I have a sample code of FastAPI that utilizes ProcessPoolExecutor during start up:
@asynccontextmanager
async def lifespan(app: FastAPI):
applog.info(f"{ENGINE_MODULENAME} app is starting executor...")
process_pool_size = constant.PROCESS_POOL_SIZE if constant.PROCESS_POOL_SIZE > 0 else None
app.state.executor = ProcessPoolExecutor(process_pool_size)
applog.info(f"Executor initiated with {app.state.executor._max_workers} workers.")
preloaded_models = {}
app.state.model = preloaded_models
applog.info("Application loaded with serving models.")
preloaded_data = {}
app.state.data = preloaded_data
applog.info("Application loaded with serving data.")
yield
del preloaded_models
del app.state.model
applog.info("Application removed serving models.")
del preloaded_data
del app.state.data
applog.info("Application removed serving data.")

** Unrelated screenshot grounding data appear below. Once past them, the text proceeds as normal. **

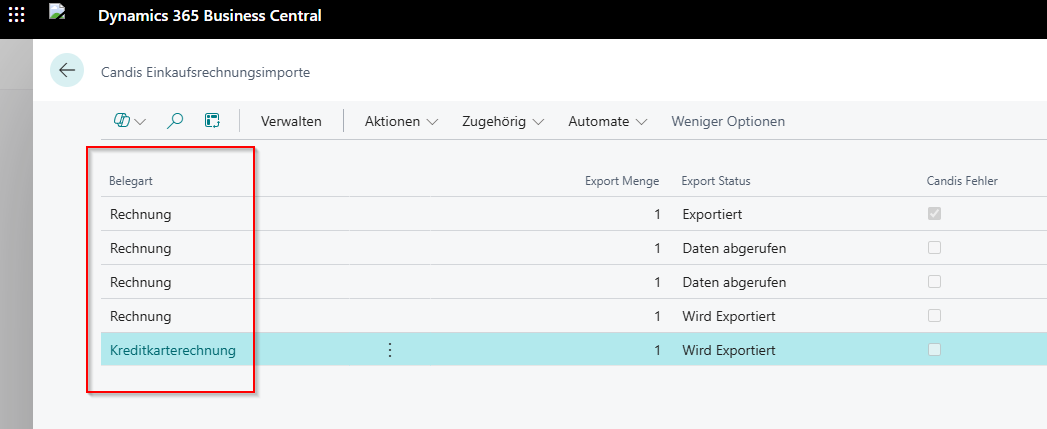Toggle Candis Fehler checkbox in Kreditkarterechnung row

tap(934, 350)
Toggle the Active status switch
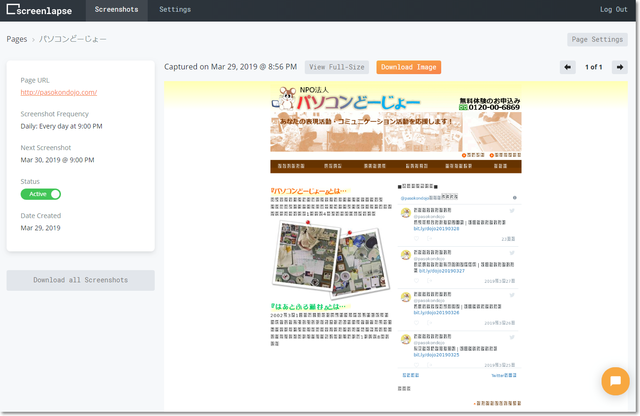Screen dimensions: 640x416 41,194
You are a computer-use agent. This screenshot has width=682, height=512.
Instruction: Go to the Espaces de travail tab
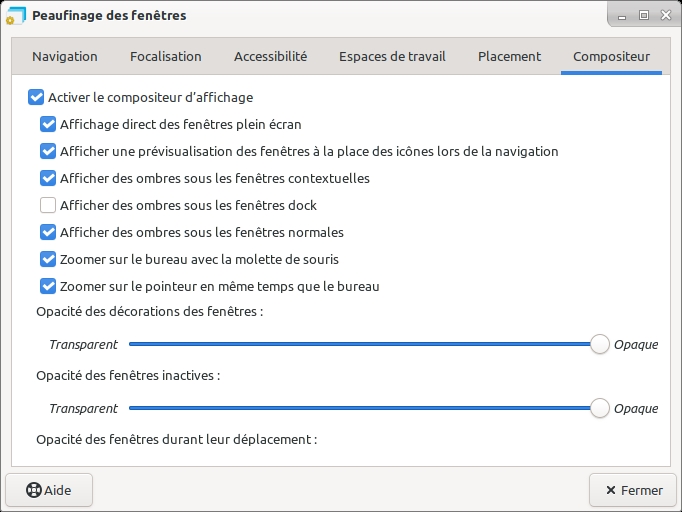click(392, 57)
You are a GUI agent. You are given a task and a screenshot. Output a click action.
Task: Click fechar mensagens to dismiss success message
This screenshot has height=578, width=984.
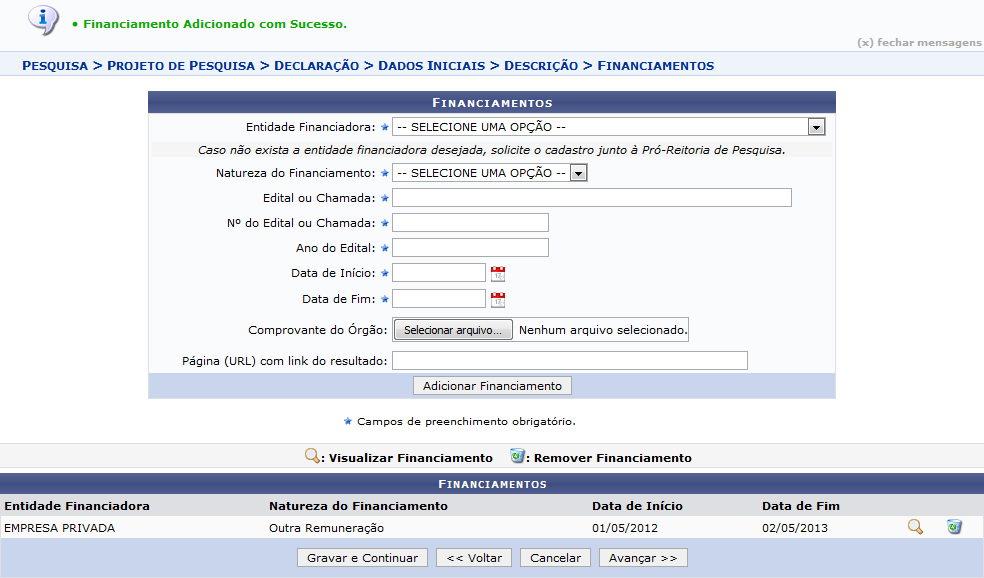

applog.info(f"{ENGINE_MODULENAME} app is shutting down executor...")
app.state.executor.shutdown()
applog.info("Executor shut down successfully.")
app = FastAPI(title=__name__, lifespan=lifespan)

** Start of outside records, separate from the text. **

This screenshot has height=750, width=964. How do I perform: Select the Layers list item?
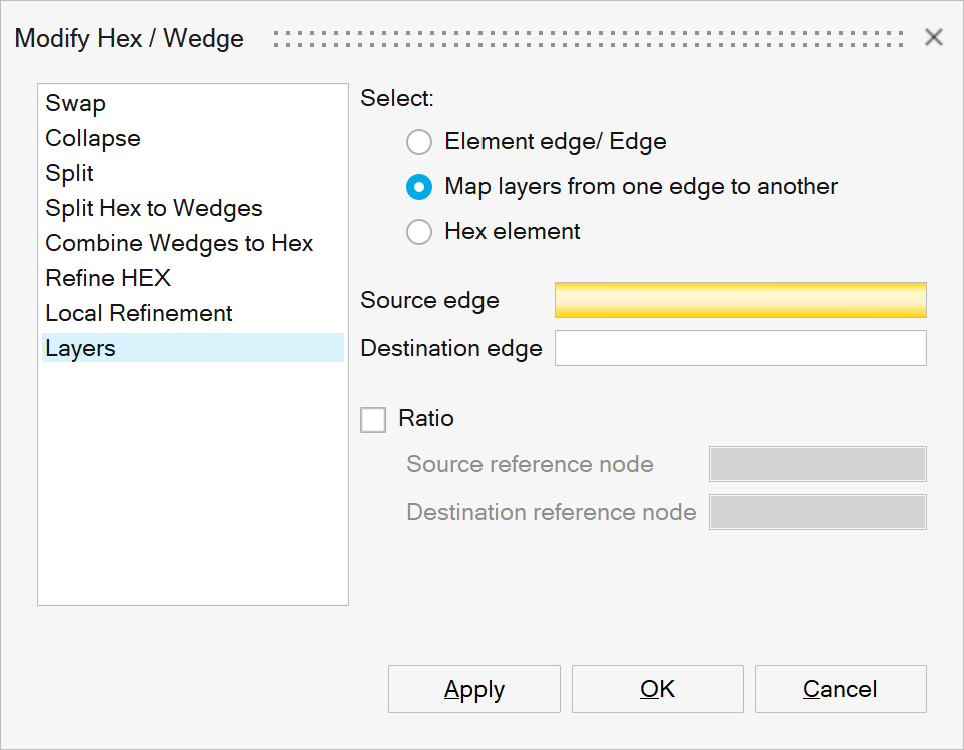click(81, 349)
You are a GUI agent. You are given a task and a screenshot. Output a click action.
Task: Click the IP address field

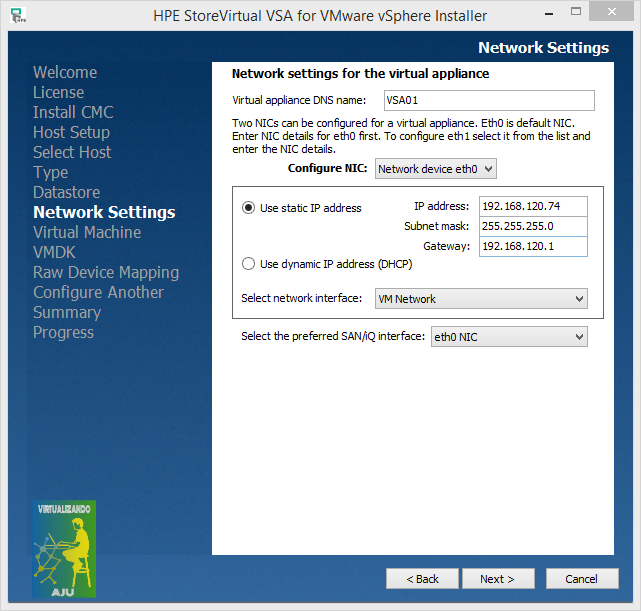532,206
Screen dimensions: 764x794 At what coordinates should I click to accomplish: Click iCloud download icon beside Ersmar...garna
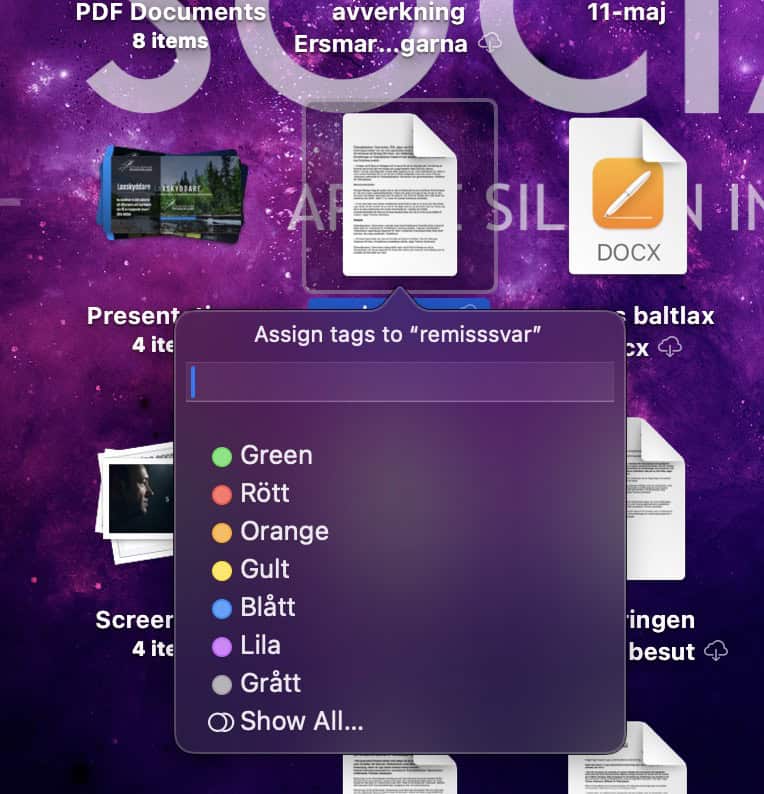pos(490,43)
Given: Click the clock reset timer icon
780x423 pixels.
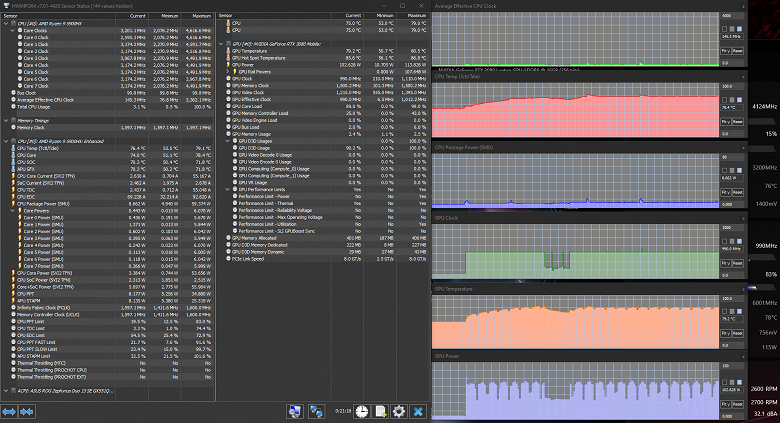Looking at the screenshot, I should 360,411.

I will start the application via gunicorn:
gunicorn --bind :8002 --worker-class uvicorn.workers.UvicornWorker --workers 4 --timeout 300 --preload --chdir interface app.main:app
For each gunicorn worker, the same logs will print that Executor initiated with the max number of workers (in this case, ProcessExecutor workers
Would this behaviour overload my application and cause it to crash since all 4 workers are printing the same logs?
What is the correct way of combining ProcessExecutor code with Gunicorn to reach the optimal load management in an environment with multiple CPU cores?
I have tried running the above code but did not put it through load testing yet as the process is very expensive in the current workflow designed.